**Given request**
Can you recast the data, from the line containing "Where should I" through the end of the data (both included), as a JSON list of strings with one string per line, skipping blank lines and leaving the pictures out?
START Input data
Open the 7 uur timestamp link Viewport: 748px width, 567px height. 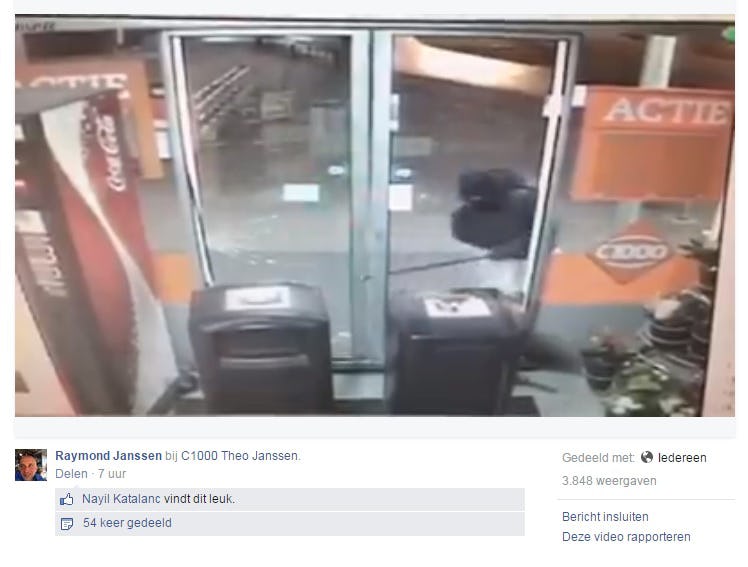point(112,474)
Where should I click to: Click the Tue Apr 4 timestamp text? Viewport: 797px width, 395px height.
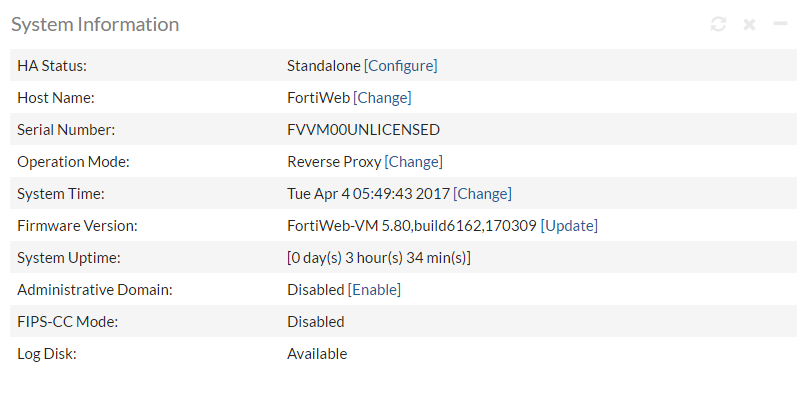(369, 194)

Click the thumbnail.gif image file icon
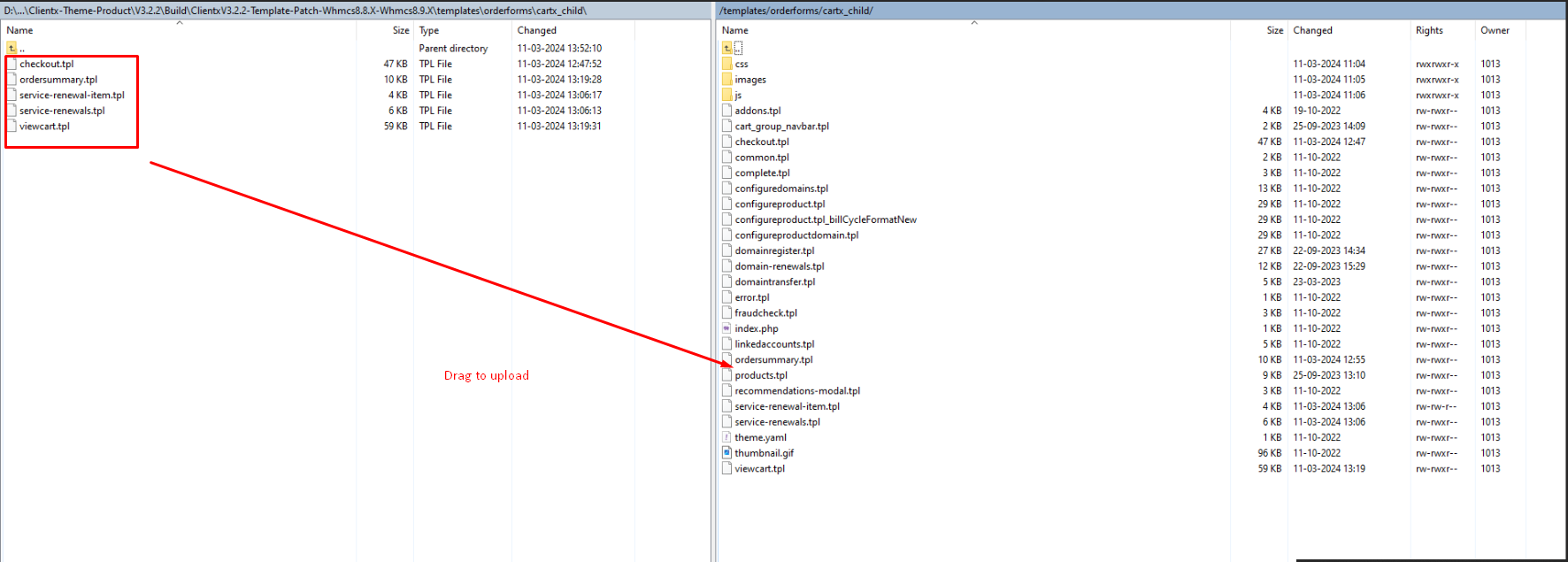726,453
END Input data
**The solution**
[
  "Where should I click to: Click the Tue Apr 4 timestamp text? Viewport: 797px width, 395px height.",
  "(369, 194)",
  "Click the thumbnail.gif image file icon",
  "726,453"
]